Sytuacja idealna ma miejsce, gdy niezależnie od poziomu opanowania języka, znajdując się w kontekście anglojęzycznym potrafimy automatycznie przestawić nasze mówienie i myślenie na język obcy. Jest to możliwe, nawet, gdy opanowane są tylko podstawy. Jak tego dokonać? Oczywiście nie jest to proces, który może nastąpić z minuty na minutę, ani nawet z dnia na dzień. Jest to umiejętność kształtująca się wraz ze sposobem nabywania języka, charakterem kontaktu jaki z nim mamy. Jeśli moją metodą na przyswajanie języka jest głównie tłumaczenie słów, potem zdań z języka ojczystego na język obcy i odwrotnie, jest duże prawdopodobieństwo, że ten język obcy pozostanie dalej obcy. Aby zobrazować powyższe, wyobraźmy sobie, że poznajemy nowe słowo: terrified. Nie rozumiem tego słowa, wiec ktoś wyjaśnia mi, że oznacza ono ‘przerażony’. Przyjmuje to do wiadomości i jestem w stanie dalej czytać tekst. Problem tkwi w tym, iż następnym razem widząc lub słysząc słowo ‘terrified’ – automatycznie myślę – ‘przerażony’. Tak więc, angielskie słowo wciąż jest dla mnie puste i nie budzi żadnych emocji, ani skojarzeń, dopiero czyni to jego polski ekwiwalent. Jeśli zrezygnowalibyśmy w tej sytuacji z tłumaczenia i zmusimy się do dotarcia do znaczenia tego słowa za pomocą obrazu i kontekstu, słowo ‘terrified’ nabiera barw emocjonalnych oraz zwiększa prawdopodobieństwo, iż w sytuacjach o podobnym charakterze pomyśle ‘terrified’, a nie ‘przerażony’. W nauce języków obcych należy na tyle, na ile to możliwe odejść od języka ojczystego, słowników bilingwalnych, gdyż tłumaczenie, z pozoru efektywne, tylko ‘osłabia’ znaczenie słów języka, który staramy się opanować i tym sposobem opóźnia, bądź w ogóle uniemożliwia ‘przejście’ do myślenia w języku obcym. W nauce języka powinniśmy zachowywać się jak dziecko, które słyszy, poznaje i wykorzystuje go po raz pierwszy w określonych sytuacjach domowych, następnie, poprzez generalizacje potrafi wykorzystać struktury i słownictwo w sytuacjach pozadomowych.

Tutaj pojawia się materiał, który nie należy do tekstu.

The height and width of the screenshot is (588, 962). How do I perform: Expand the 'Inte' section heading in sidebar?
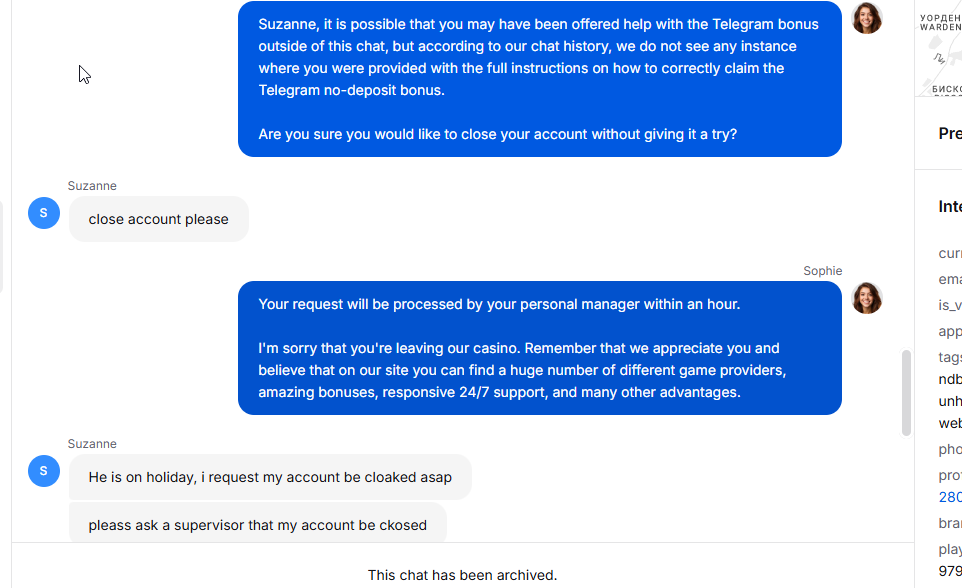pos(950,206)
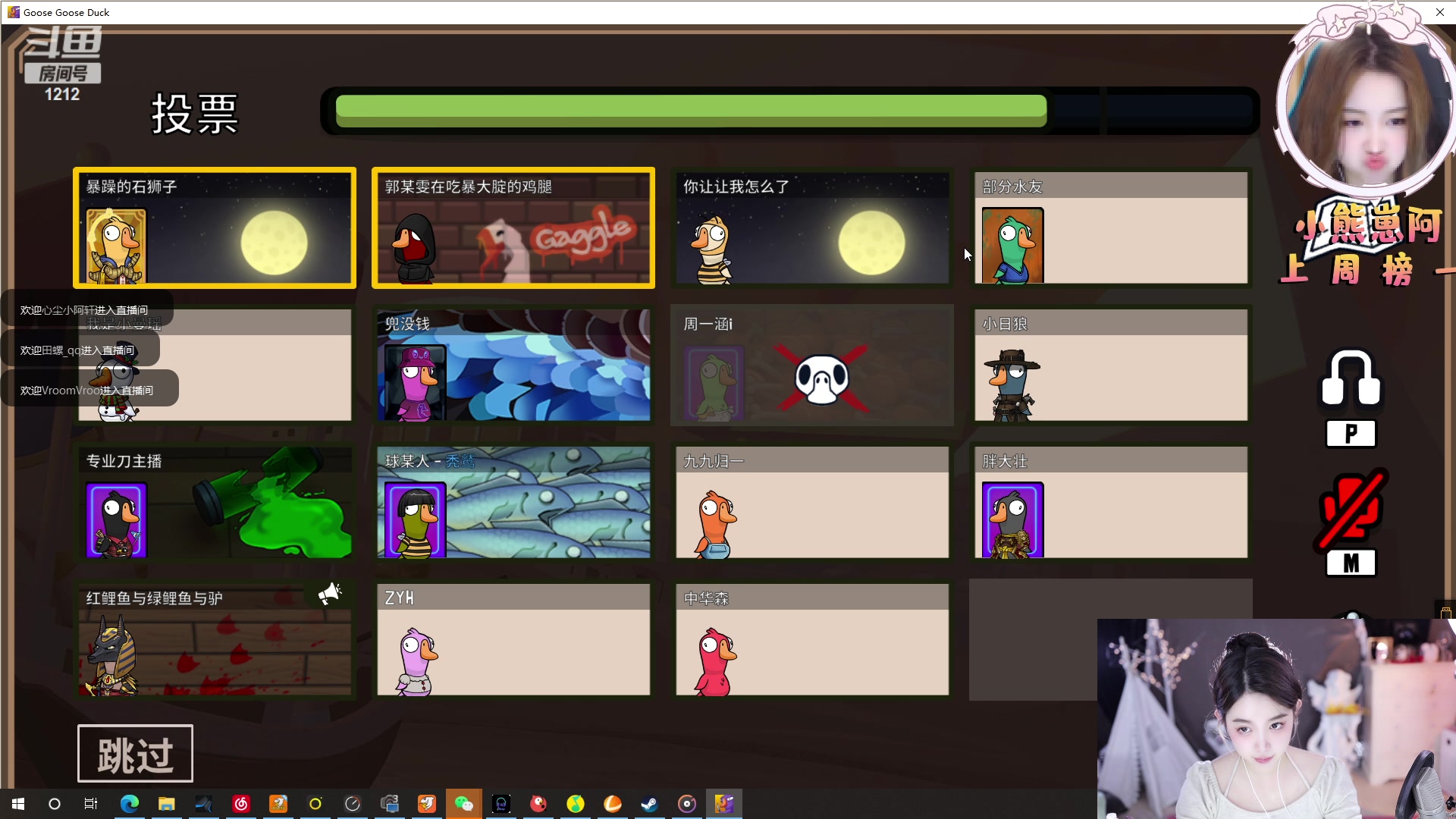Image resolution: width=1456 pixels, height=819 pixels.
Task: Vote for player 胖大壮
Action: pyautogui.click(x=1111, y=502)
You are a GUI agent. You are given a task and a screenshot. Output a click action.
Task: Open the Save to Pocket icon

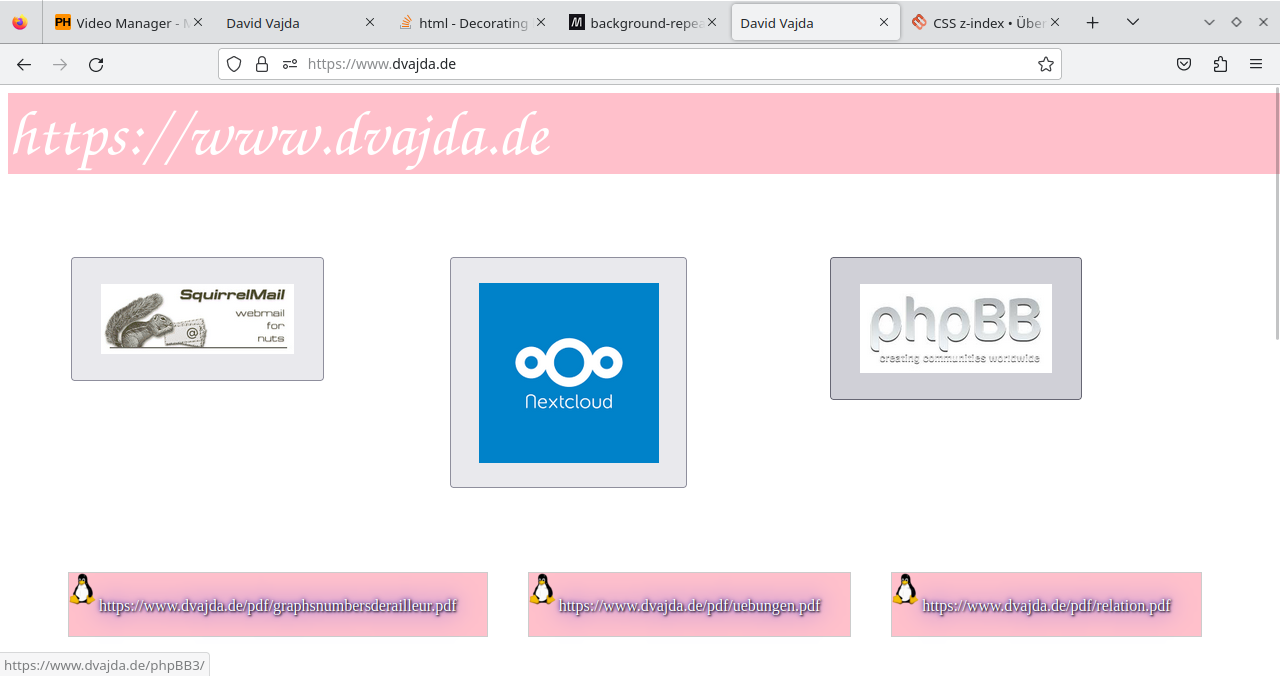pyautogui.click(x=1183, y=64)
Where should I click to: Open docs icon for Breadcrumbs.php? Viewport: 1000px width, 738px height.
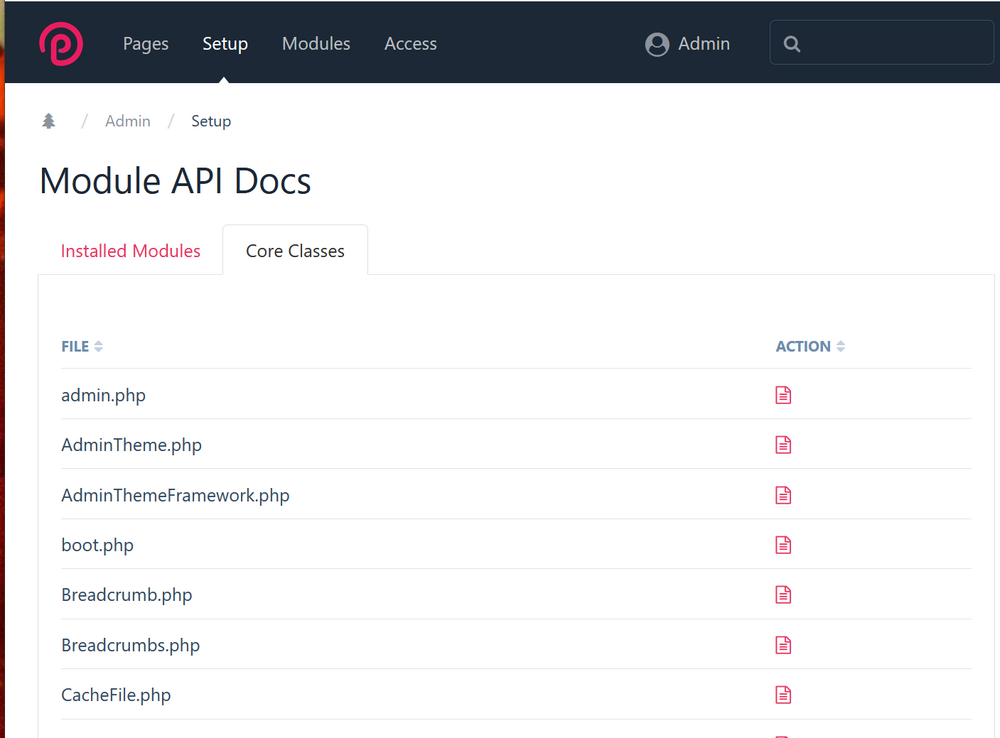tap(783, 645)
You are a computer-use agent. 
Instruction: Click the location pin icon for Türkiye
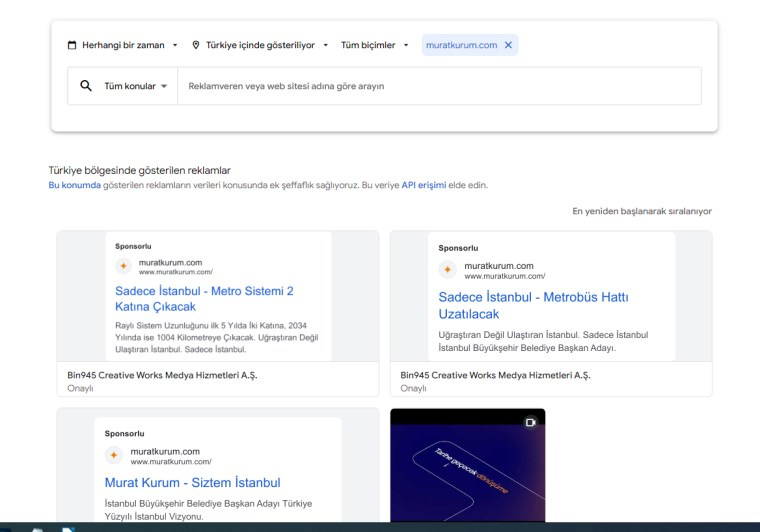pyautogui.click(x=196, y=45)
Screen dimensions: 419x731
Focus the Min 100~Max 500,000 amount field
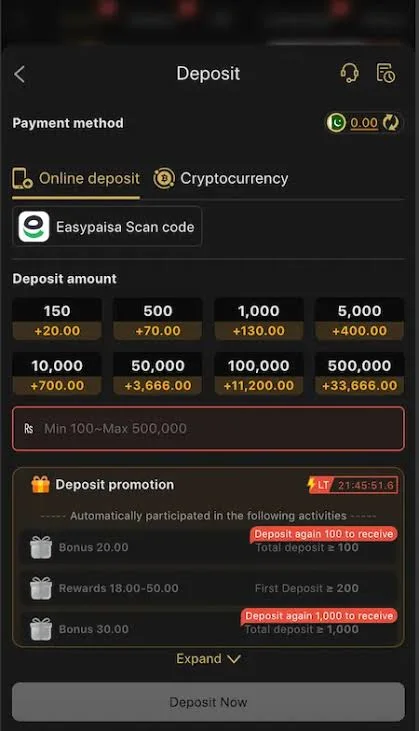point(208,428)
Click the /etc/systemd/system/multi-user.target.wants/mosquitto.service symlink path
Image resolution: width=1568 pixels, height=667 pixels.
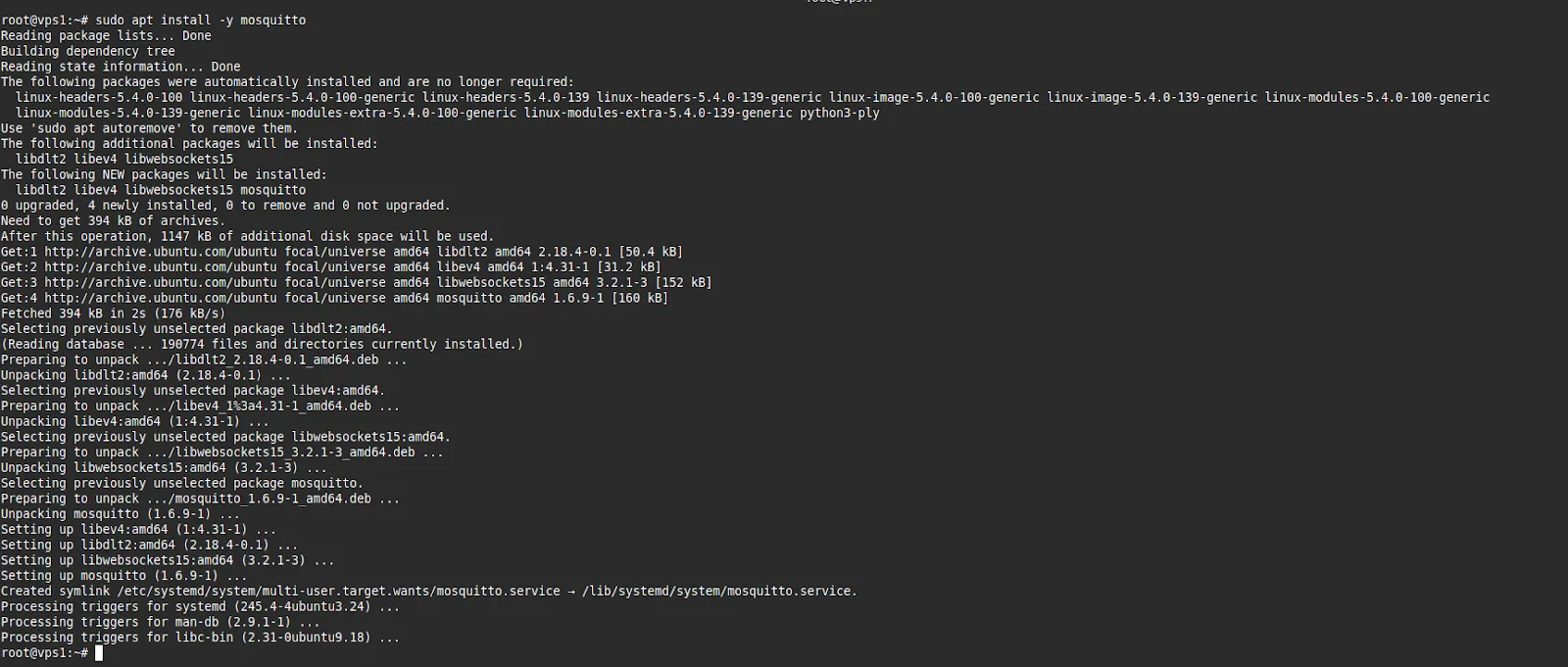pos(338,592)
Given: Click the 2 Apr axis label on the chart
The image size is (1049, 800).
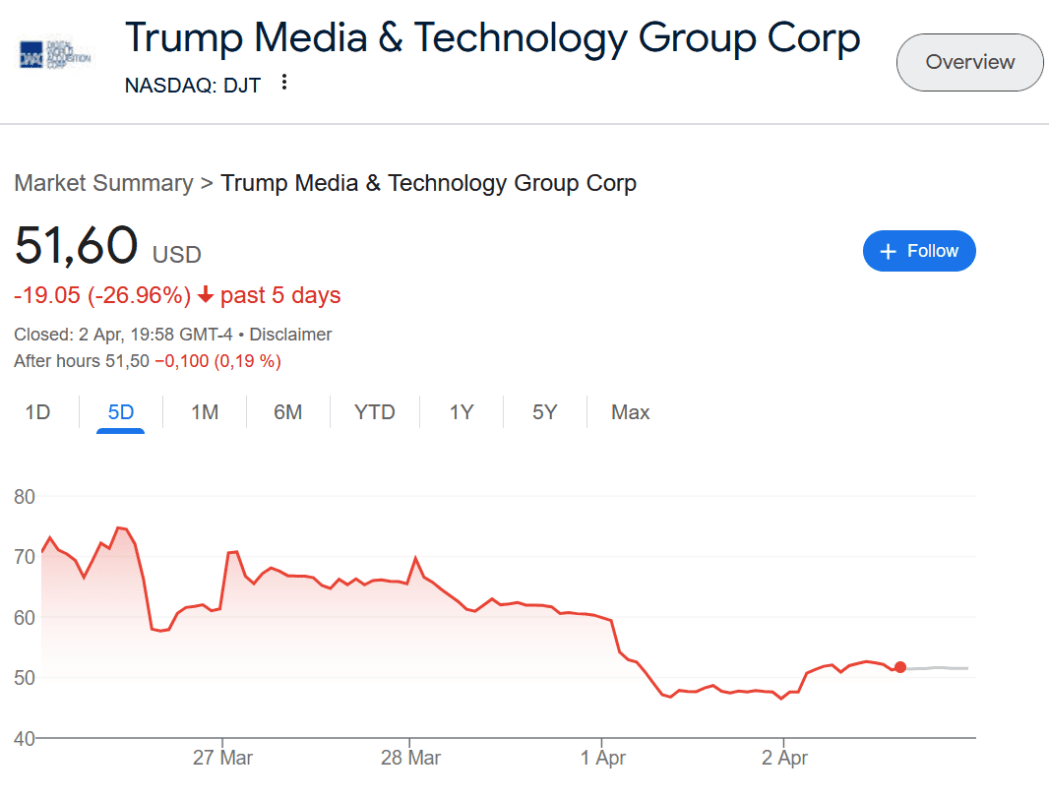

Metoda, którą opisujemy (SLT – Situational Language Teaching) została opracowana już w latach 20-stych przez Harolda Palmer’a i innych brytyjskich lingwistów. W 1965 roku na całym świecie ukazała się seria ‘Situational English’ (‘Sytuacyjny Angielski’) oparta na tej metodzie, której program był wykorzystywany do nauki imigrantów w Australii. Jako główne zasady nauczania Palmer przyjął:

  1. Nauka języka rozpoczyna się od mówienia.
  2. Język obcy jest językiem, którym posługujemy się na zajęciach.
  3. Gramatyka oraz słownictwo są przedstawiane, wprowadzane i utrwalane poprzez sytuacje.

Dziś, naszym zdaniem, metoda ta jest niedocenianym elementem metody tradycyjnej, której zdecydowanie należy poświecić więcej czasu, ale wyniki nauki są rewelacyjne. Szczególnie, gdybyśmy kiedykolwiek znaleźli się (odpukać) w opisanej na wstępie sytuacji w banku na Manhattanie, szybkość odbioru języka może nam nawet… uratować życie.